DATASET EXTRACT below:
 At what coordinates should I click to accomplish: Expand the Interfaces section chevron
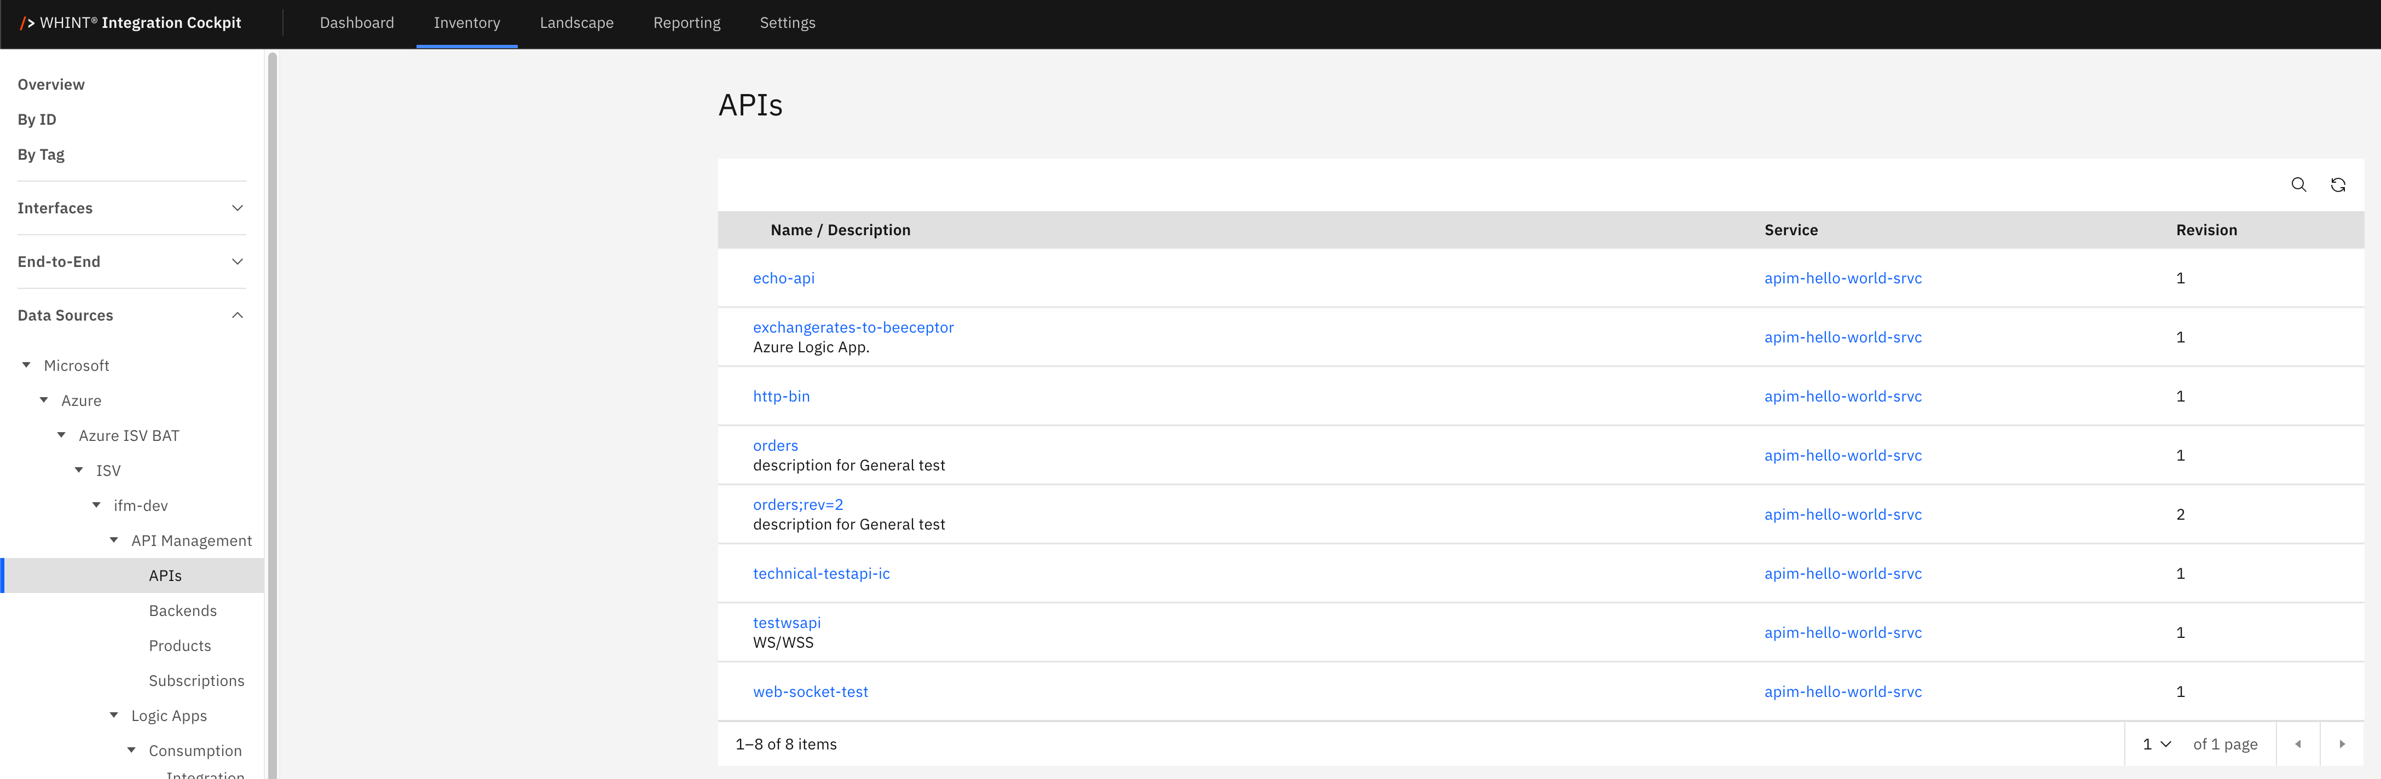click(x=238, y=208)
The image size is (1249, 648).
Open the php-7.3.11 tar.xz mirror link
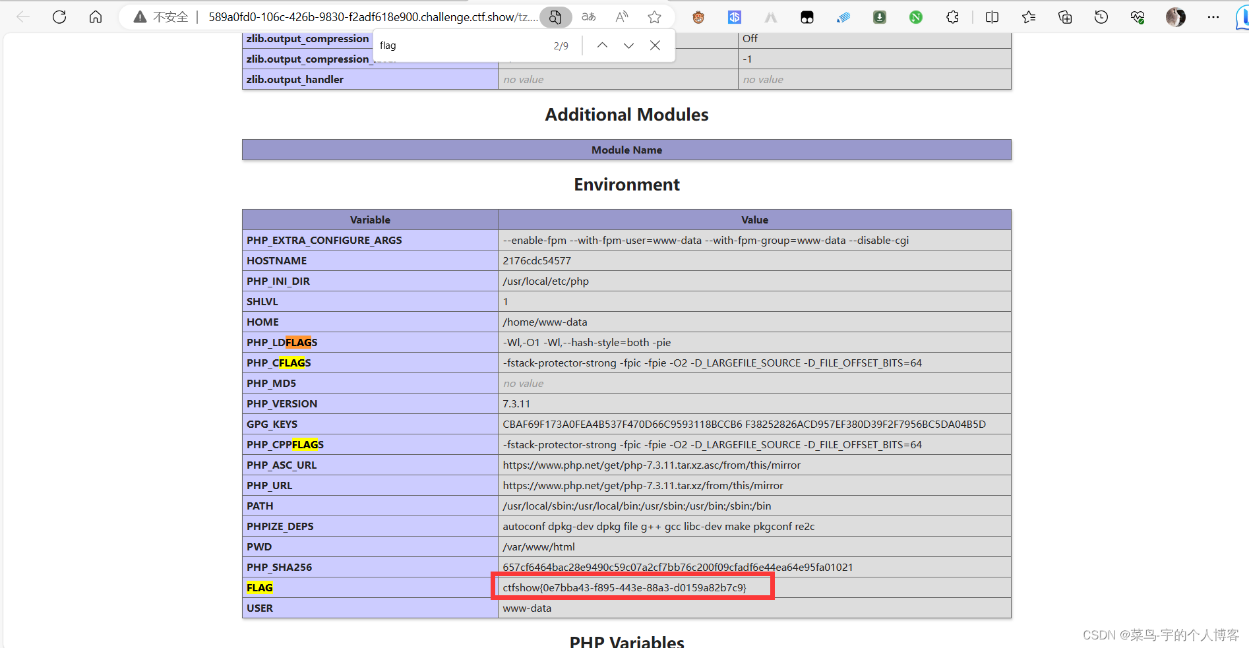click(643, 485)
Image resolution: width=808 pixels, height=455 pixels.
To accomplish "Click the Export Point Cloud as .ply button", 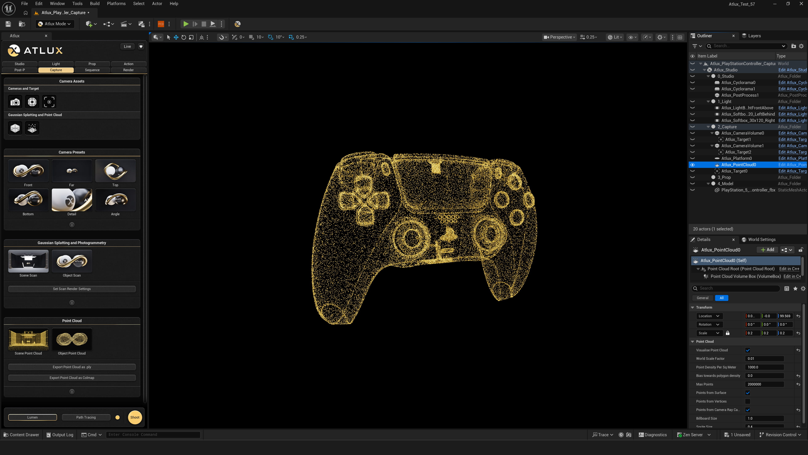I will (x=72, y=367).
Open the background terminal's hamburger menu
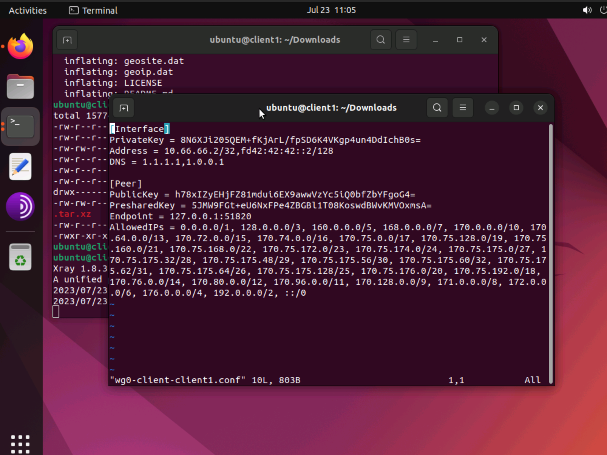This screenshot has width=607, height=455. click(406, 40)
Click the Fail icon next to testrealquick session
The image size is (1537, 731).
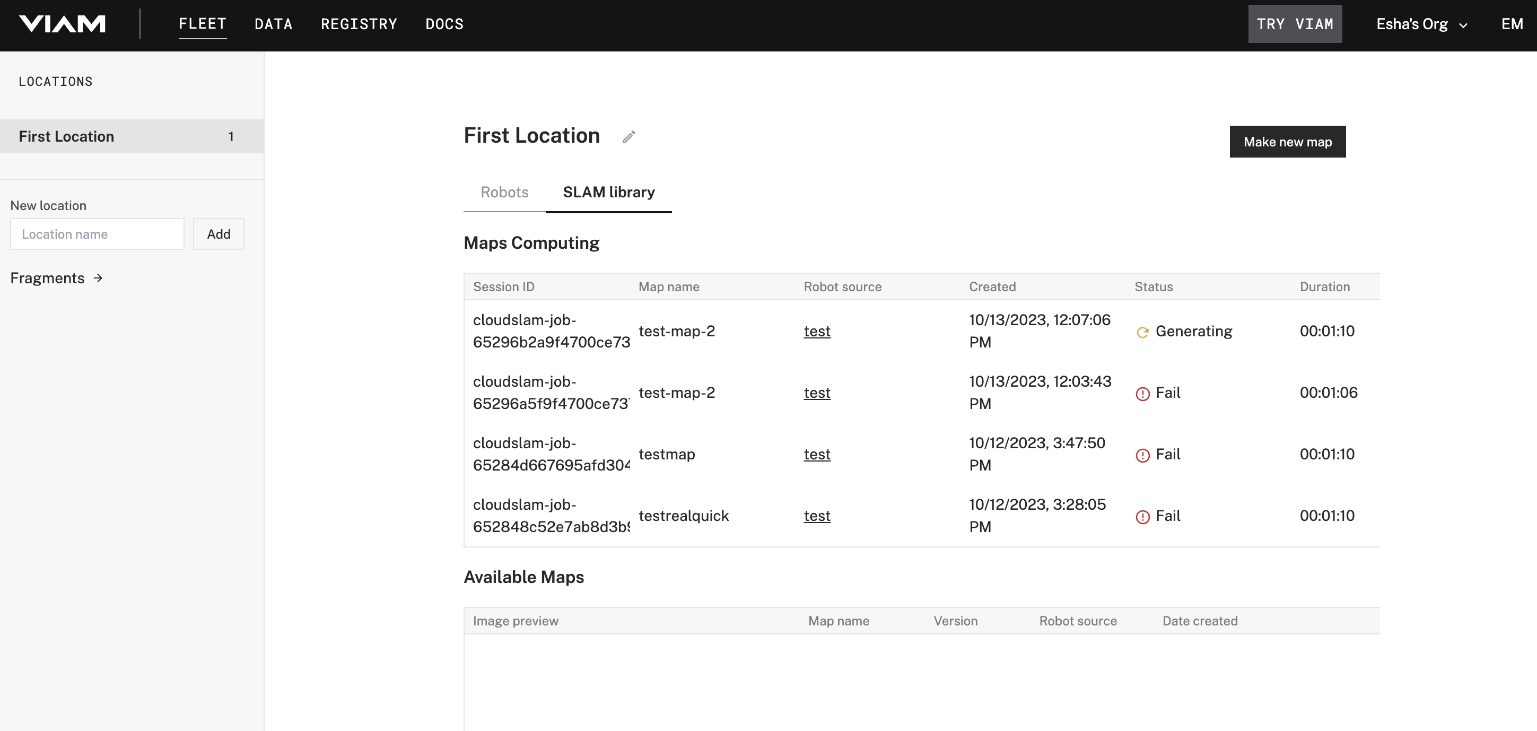(x=1143, y=516)
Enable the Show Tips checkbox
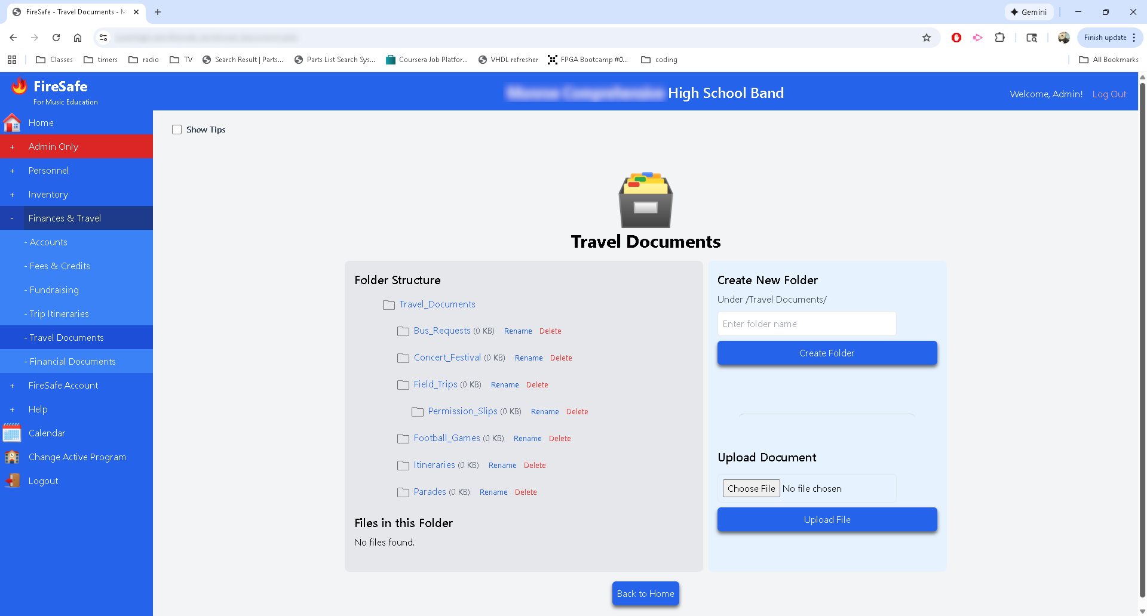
End of DATASET EXTRACT.
__WHAT YOU WILL DO__:
Each line, from the beginning of the listing to the line bearing "Image resolution: width=808" inclusive, should be copied exactly; the pictures stay out.

__WRITTEN SOLUTION__:
 At what coordinates should I click to accomplish: Expand the Interfaces section chevron
click(x=238, y=208)
The image size is (1249, 648).
Open the php-7.3.11 tar.xz mirror link
click(643, 485)
Image resolution: width=808 pixels, height=455 pixels.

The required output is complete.